# TASK TO COMPLETE
Find the line containing "The image size is (1005, 564).". Retype it and every later line of the records exactly, leaving out pictures.

# DATA FOR THIS EXERCISE
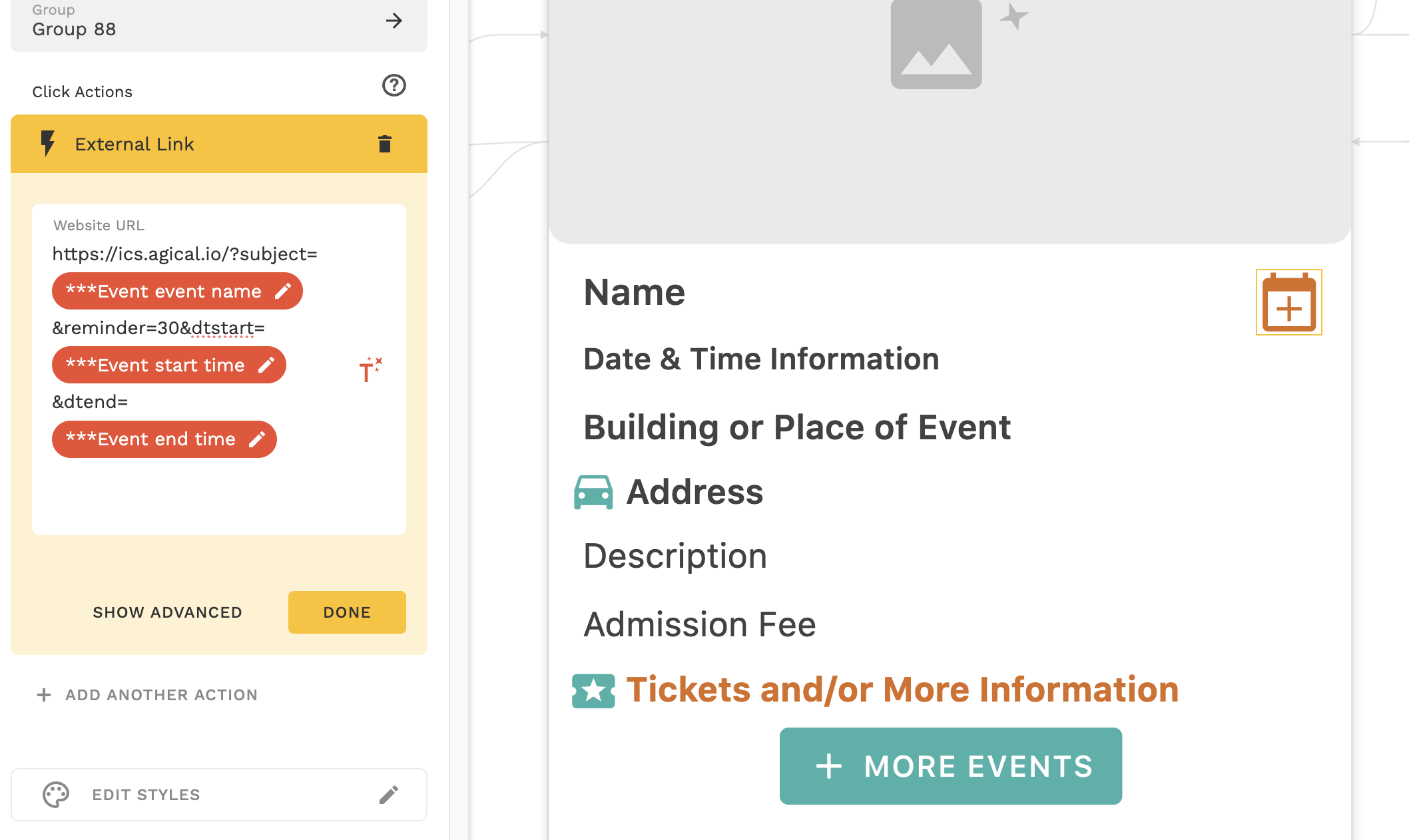The width and height of the screenshot is (1409, 840).
Task: Go to Group 88 via the arrow
Action: click(x=394, y=21)
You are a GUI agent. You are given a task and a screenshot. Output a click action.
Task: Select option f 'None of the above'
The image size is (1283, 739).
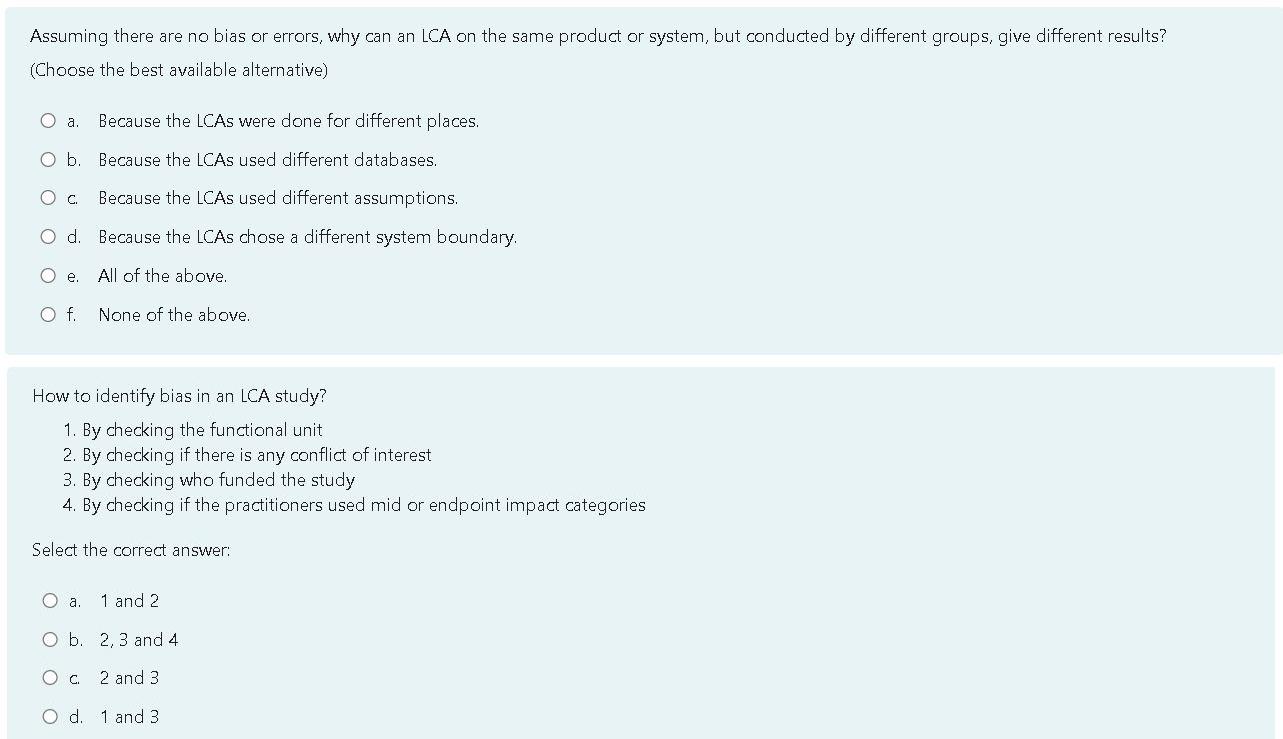tap(47, 313)
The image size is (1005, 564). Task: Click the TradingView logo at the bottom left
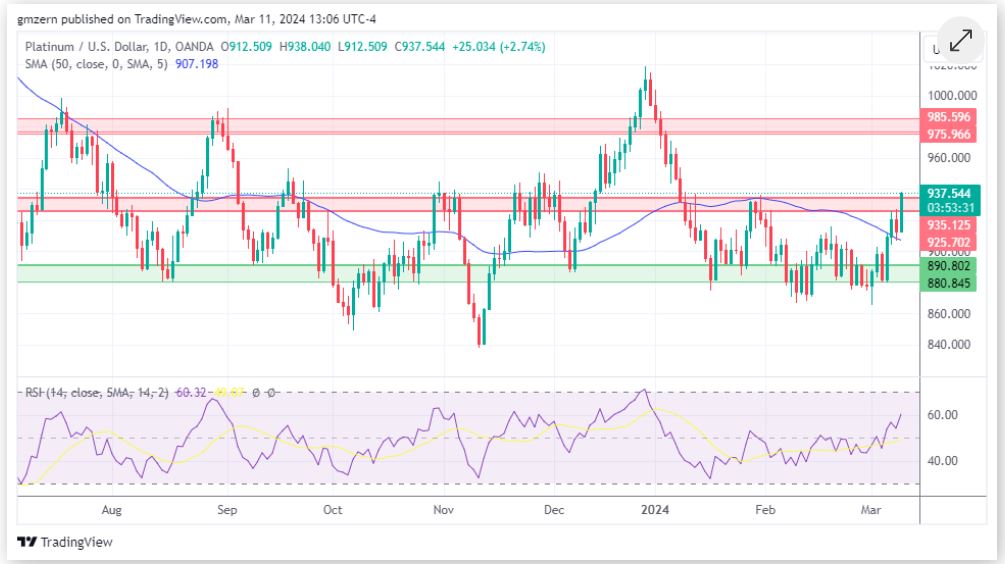[x=65, y=542]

# ANSWER SECTION
The image size is (1005, 564). Task: Click the TradingView logo at the bottom left
[x=65, y=542]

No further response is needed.